*Page excerpt*:
Plasma gonadotrophin concentrations were measured using the heterologous radioimmunoassays described by Bolt and Rollins6 for FSH and Niswender et al.21 for LH as modified by Alvarez1. Highly purified bovine FSH (USDA-bFSH-1-2) was used as a standard as well as for iodination and the FSH antiserum was anti-oFSH (rabbit) NIDDK-oFSH-I-1 (AFP-C5288113). The intra-and interassay coefficients of variation (CV) averaged respectively 4.2 and 12.2%. Sensitivity of the bFSH was 1.4 ng ml-1. Plasma LH concentrations were measured using USDA -bLH-I-1 as standard as well as for iodination and the LH antiserum was NIADDK-oLH-1 (AFP-192279). Intra-and interassay CV averaged respectively 4.7 and 8.6%. Sensitivity of the bLH was 0.1 ng ml-1. The criterion used to define the onset of the preovulatory surge of LH was two SD exceeding the mean of 5 to 10 values preceding the onset of the surge as determined visually28.

Progesterone concentrations were determined by extraction radioimmunoassay (using twice-distilled ether anhydrous) as previously described by Belanger et al.4 and validated by Alvarez1. The antisera for progesterone were courtesy of F. Labrie (CHUL, Quebec, Canada). Progesterone concentrations were assayed in a single assay. The sensitivity of the assay was 0.4 ng ml-1 and the intra-assay CV was 3.3%.

Statistical analysis

Plasma hormone concentrations were analyzed by ANOVA for repeated measures. A Student's t-test was used to determine differences between treatments for the number of CL (ovulation rate), anovulatory follicles, and total and transferable embryos. Differences between groups in the number of animals with poor response (defined as <3 CL) were analyzed by Chi-square test. Relationships between hormone concentrations (at the time of the beginning of treatments, surge of gonadotrophins and at the time of embryo collection) and ovulation rate, total and transferable embryos were determined by regression analysis.



Ovarian response

The data comparing the ovarian response of bFF-immunized and control cows are presented in Tab. 1.


Table 1

Effect of passive immunization against bFF on the ovarian response of superovulated cows. Pindamonhangaba – SP, 1995.

6a07t1.gif (5632 bytes)
* Cows with <3 CL.


All cows from the immunized group and 3 out of 5 cows in the control group had a good response to superovulation (P>0.05). There was no effect of anti-bFF treatment on the ovulation rate and number of anovulatory follicles present at the time of the embryo collection. The number of recovered embryos was not different between the two treatment groups, although cows immunized against bFF had a greater number of transferable embryos when compared with control animals (P<0.05).

Endocrine profiles

A cow from the control group which did not have a preovulatory LH surge was excluded from the analysis of endocrine profiles after the superovulatory treatment.

There were no differences in plasma gonadotrophin concentrations between immunized and control animals. The basal levels of plasma FSH ranged from 4 to 6 ng ml-1. Concentrations of FSH were not altered by the immunization or exogenous FSH treatment (Fig. 1).


6a07f1.gif (7208 bytes)

Figure 1

Mean (± SEM) plasma concentrations of follicle-stimulating hormone (FSH) around the time of passive immunization against bovine follicular fluid and superovulation treatment.

*Task list*:
**1)** In the superovulated-cow excerpt, condense the paragraph beginning "Progesterone concentrations were determined" into a short bulleted list that keeps its main facts.
**2)** From the superovulated-cow excerpt, extract the passage between "Statistical analysis" and "by regression analysis.", inclusive.

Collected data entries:

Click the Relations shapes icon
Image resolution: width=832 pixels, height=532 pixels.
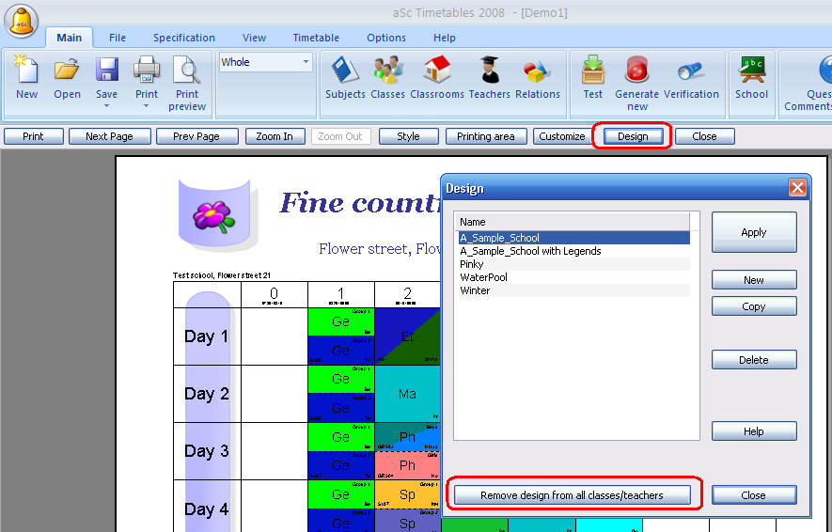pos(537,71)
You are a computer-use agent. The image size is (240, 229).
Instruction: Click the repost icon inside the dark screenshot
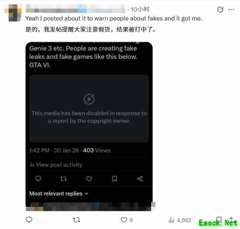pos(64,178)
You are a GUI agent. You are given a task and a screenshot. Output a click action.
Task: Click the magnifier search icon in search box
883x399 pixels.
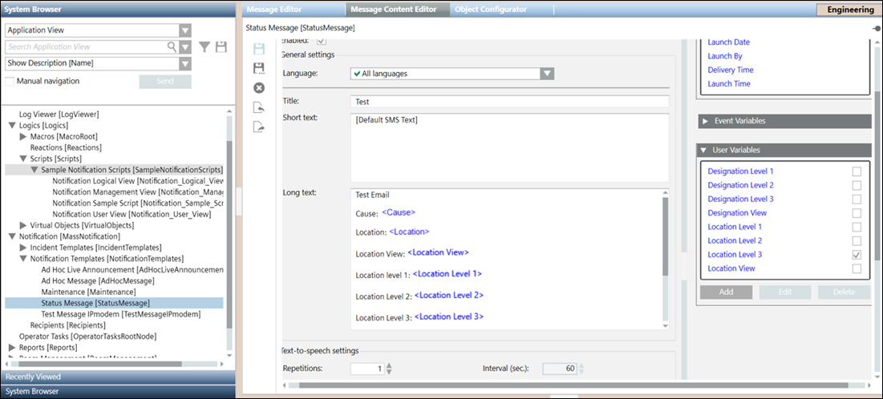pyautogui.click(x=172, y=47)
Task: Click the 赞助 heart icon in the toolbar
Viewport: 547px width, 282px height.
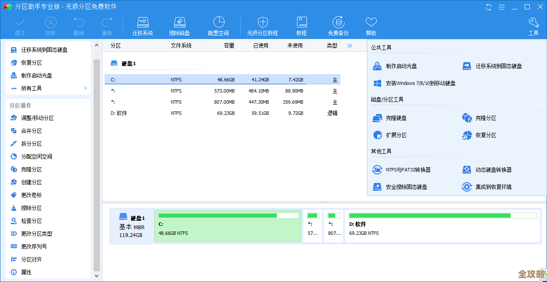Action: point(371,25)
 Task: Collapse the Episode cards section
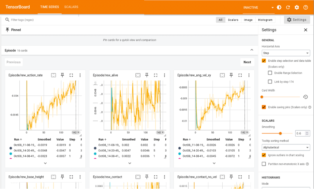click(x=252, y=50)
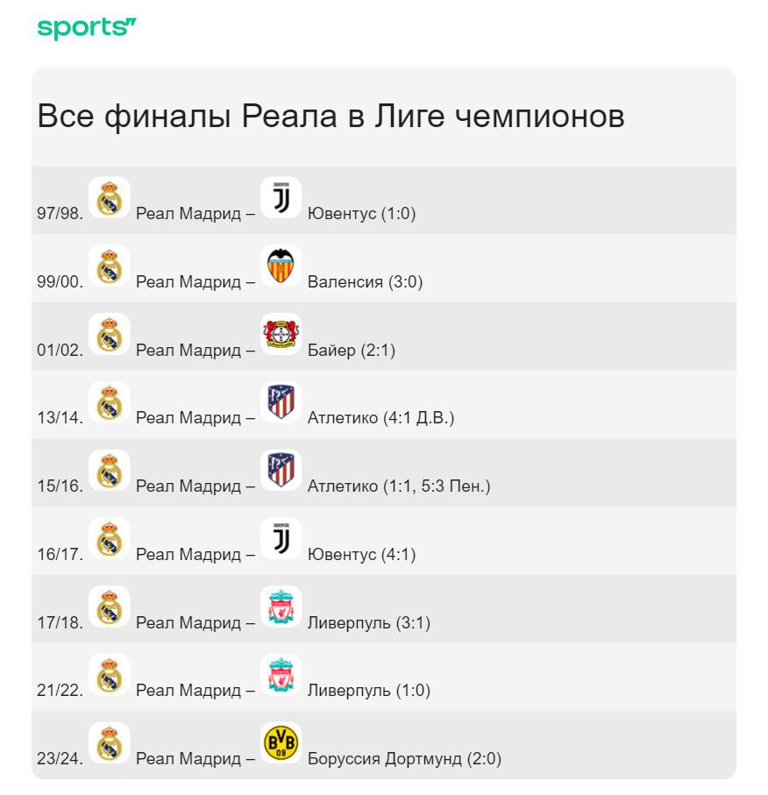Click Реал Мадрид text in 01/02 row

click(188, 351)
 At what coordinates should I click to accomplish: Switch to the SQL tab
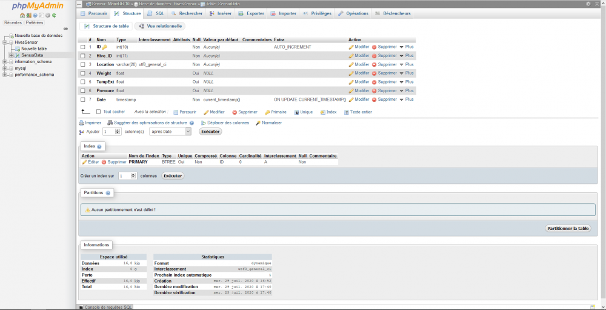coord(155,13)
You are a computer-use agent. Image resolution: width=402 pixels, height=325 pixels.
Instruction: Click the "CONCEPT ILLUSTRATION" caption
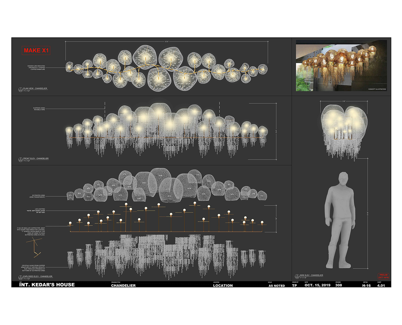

*Responses by task*:
**1)**
- Method: extraction radioimmunoassay using twice-distilled anhydrous ether, as described by Belanger et al. and validated by Alvarez
- Antisera: provided by F. Labrie (CHUL, Quebec, Canada)
- All progesterone concentrations measured in a single assay
- Sensitivity: 0.4 ng ml-1
- Intra-assay CV: 3.3%

**2)**
Statistical analysis

Plasma hormone concentrations were analyzed by ANOVA for repeated measures. A Student's t-test was used to determine differences between treatments for the number of CL (ovulation rate), anovulatory follicles, and total and transferable embryos. Differences between groups in the number of animals with poor response (defined as <3 CL) were analyzed by Chi-square test. Relationships between hormone concentrations (at the time of the beginning of treatments, surge of gonadotrophins and at the time of embryo collection) and ovulation rate, total and transferable embryos were determined by regression analysis.